0

I am attempting to write a string directly into a Django FileField by way of ContentFile.

In doing so, I get a reproducible

TypeError: Unicode-objects must be encoded before hashing

error when attempting to save the contents of this file to the database, which traces through the s3boto3 lib.

The exact source of this error is difficult to suss out.

But let's state the question plainly, in Python 3, on Django 2.2.x, what is the correct way to take a csv file created with the csv lib from Python, and save that into a Django FileField backed by Amazon S3?

This question, and my approach, is inspired by this entry on SO Django - how to create a file and save it to a model's FileField? - however, given the age of the answer, some detail relevant to newer versions of Django appear to have been left out? Difficult to tell.
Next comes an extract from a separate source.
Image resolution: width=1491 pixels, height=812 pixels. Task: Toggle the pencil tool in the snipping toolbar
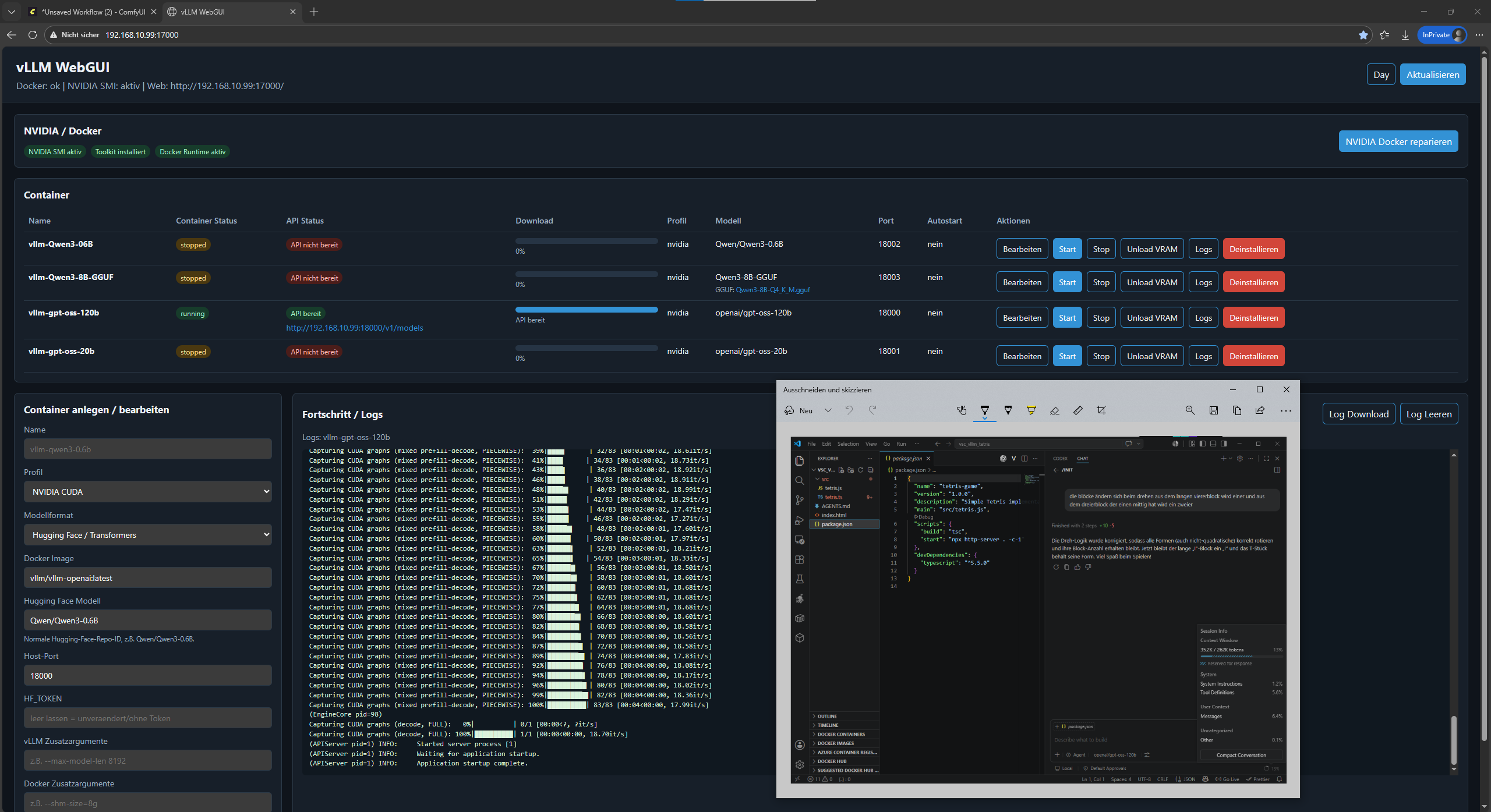[1008, 410]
Example code producing the error in question, truncated for privacy and relevance

def campaign_to_csv_string(campaign_id):
    csv_string = io.StringIO()

    campaign = Campaign.objects.get(pk=campaign_id)
    checklist = campaign.checklist

    completed_jobs = JobRecord.objects.filter(appointment__campaign=campaign)

    writer = csv.writer(csv_string)

    # A bunch of writing to the writer here

    # string looks good at this point

    return csv_string.getvalue()

calling function

    csv_string = campaign_to_csv_string(campaign_report.campaign.pk)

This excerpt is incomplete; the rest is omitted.